Give back all of the data exactly as it appears here.

########

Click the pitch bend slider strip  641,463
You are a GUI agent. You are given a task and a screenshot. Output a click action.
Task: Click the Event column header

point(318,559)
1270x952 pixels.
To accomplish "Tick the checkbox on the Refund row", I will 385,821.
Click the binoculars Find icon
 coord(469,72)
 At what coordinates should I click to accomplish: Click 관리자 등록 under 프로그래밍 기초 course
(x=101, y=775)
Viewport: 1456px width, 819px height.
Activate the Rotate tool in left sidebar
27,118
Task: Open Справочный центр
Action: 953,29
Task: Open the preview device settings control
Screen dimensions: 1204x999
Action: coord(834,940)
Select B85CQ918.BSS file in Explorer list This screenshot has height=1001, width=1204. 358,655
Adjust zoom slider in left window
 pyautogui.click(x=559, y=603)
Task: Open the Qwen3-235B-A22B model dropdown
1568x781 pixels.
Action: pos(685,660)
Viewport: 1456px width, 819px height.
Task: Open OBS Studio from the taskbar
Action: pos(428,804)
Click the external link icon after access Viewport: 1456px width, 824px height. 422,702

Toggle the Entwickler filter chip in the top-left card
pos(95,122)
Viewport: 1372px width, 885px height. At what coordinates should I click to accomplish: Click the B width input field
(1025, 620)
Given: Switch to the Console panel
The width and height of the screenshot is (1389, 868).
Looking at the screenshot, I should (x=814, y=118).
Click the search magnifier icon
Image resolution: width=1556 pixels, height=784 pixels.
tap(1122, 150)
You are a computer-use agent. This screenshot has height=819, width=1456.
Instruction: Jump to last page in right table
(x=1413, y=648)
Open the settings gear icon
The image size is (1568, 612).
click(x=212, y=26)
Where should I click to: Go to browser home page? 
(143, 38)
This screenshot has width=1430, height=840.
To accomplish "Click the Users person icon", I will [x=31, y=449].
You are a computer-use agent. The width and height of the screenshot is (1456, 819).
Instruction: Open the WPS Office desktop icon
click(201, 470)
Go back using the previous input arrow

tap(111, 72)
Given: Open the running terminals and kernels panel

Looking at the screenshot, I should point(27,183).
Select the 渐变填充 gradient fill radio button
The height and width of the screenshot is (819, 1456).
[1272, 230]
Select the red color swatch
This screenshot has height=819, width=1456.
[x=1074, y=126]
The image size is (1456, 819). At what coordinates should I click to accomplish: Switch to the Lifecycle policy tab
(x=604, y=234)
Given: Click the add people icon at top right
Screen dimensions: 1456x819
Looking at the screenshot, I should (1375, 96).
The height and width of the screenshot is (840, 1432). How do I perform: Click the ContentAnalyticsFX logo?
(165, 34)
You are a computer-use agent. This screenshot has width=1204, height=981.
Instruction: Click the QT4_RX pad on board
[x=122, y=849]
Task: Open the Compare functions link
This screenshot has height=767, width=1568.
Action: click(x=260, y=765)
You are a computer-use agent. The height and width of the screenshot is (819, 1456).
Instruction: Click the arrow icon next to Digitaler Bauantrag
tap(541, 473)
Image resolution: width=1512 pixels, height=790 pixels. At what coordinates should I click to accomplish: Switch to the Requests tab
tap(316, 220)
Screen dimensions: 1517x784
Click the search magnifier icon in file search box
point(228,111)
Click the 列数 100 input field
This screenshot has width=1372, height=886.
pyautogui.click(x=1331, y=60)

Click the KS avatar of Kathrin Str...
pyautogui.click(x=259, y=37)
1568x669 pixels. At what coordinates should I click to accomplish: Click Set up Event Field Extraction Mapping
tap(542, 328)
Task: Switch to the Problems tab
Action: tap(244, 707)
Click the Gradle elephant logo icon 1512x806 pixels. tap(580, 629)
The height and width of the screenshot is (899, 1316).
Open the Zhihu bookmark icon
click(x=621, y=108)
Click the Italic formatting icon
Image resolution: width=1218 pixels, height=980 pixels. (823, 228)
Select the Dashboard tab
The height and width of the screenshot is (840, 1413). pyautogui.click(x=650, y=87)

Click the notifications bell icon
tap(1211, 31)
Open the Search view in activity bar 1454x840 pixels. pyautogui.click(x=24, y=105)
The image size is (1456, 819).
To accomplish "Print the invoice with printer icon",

########

**Exercise answer**
Click the pitch bend slider strip  641,463
You are a GUI agent. You are given a task and a screenshot. Output a click action.
Task: Click the Event column header

point(318,559)
1270x952 pixels.
To accomplish "Tick the checkbox on the Refund row", I will 385,821.
Click the binoculars Find icon
 coord(469,72)
 At what coordinates should I click to accomplish: Click 관리자 등록 under 프로그래밍 기초 course
(x=101, y=775)
Viewport: 1456px width, 819px height.
Activate the Rotate tool in left sidebar
27,118
Task: Open Справочный центр
Action: 953,29
Task: Open the preview device settings control
Screen dimensions: 1204x999
Action: coord(834,940)
Select B85CQ918.BSS file in Explorer list This screenshot has height=1001, width=1204. 358,655
Adjust zoom slider in left window
 pyautogui.click(x=559, y=603)
Task: Open the Qwen3-235B-A22B model dropdown
1568x781 pixels.
Action: pos(685,660)
Viewport: 1456px width, 819px height.
Task: Open OBS Studio from the taskbar
Action: pos(428,804)
Click the external link icon after access Viewport: 1456px width, 824px height. 422,702

Toggle the Entwickler filter chip in the top-left card
pos(95,122)
Viewport: 1372px width, 885px height. At what coordinates should I click to accomplish: Click the B width input field
(1025, 620)
Given: Switch to the Console panel
The width and height of the screenshot is (1389, 868).
Looking at the screenshot, I should (x=814, y=118).
Click the search magnifier icon
Image resolution: width=1556 pixels, height=784 pixels.
tap(1122, 150)
You are a computer-use agent. This screenshot has height=819, width=1456.
Instruction: Jump to last page in right table
(x=1413, y=648)
Open the settings gear icon
The image size is (1568, 612).
click(x=212, y=26)
Where should I click to: Go to browser home page? 
(143, 38)
This screenshot has width=1430, height=840.
To accomplish "Click the Users person icon", I will [x=31, y=449].
You are a computer-use agent. The width and height of the screenshot is (1456, 819).
Instruction: Open the WPS Office desktop icon
click(201, 470)
Go back using the previous input arrow

tap(111, 72)
Given: Open the running terminals and kernels panel

Looking at the screenshot, I should point(27,183).
Select the 渐变填充 gradient fill radio button
The height and width of the screenshot is (819, 1456).
[1272, 230]
Select the red color swatch
This screenshot has height=819, width=1456.
[x=1074, y=126]
The image size is (1456, 819). At what coordinates should I click to accomplish: Switch to the Lifecycle policy tab
(x=604, y=234)
Given: Click the add people icon at top right
Screen dimensions: 1456x819
Looking at the screenshot, I should (1375, 96).
The height and width of the screenshot is (840, 1432). How do I perform: Click the ContentAnalyticsFX logo?
(165, 34)
You are a computer-use agent. This screenshot has width=1204, height=981.
Instruction: Click the QT4_RX pad on board
[x=122, y=849]
Task: Open the Compare functions link
This screenshot has height=767, width=1568.
Action: click(x=260, y=765)
You are a computer-use agent. The height and width of the screenshot is (819, 1456).
Instruction: Click the arrow icon next to Digitaler Bauantrag
tap(541, 473)
Image resolution: width=1512 pixels, height=790 pixels. At what coordinates should I click to accomplish: Switch to the Requests tab
tap(316, 220)
Screen dimensions: 1517x784
Click the search magnifier icon in file search box
point(228,111)
Click the 列数 100 input field
This screenshot has width=1372, height=886.
pyautogui.click(x=1331, y=60)

Click the KS avatar of Kathrin Str...
pyautogui.click(x=259, y=37)
1568x669 pixels. At what coordinates should I click to accomplish: Click Set up Event Field Extraction Mapping
tap(542, 328)
Task: Switch to the Problems tab
Action: tap(244, 707)
Click the Gradle elephant logo icon 1512x806 pixels. tap(580, 629)
The height and width of the screenshot is (899, 1316).
Open the Zhihu bookmark icon
click(x=621, y=108)
Click the Italic formatting icon
Image resolution: width=1218 pixels, height=980 pixels. (823, 228)
Select the Dashboard tab
The height and width of the screenshot is (840, 1413). pyautogui.click(x=650, y=87)

Click the notifications bell icon
tap(1211, 31)
Open the Search view in activity bar 1454x840 pixels. pyautogui.click(x=24, y=105)
The image size is (1456, 819).
To accomplish "Print the invoice with printer icon",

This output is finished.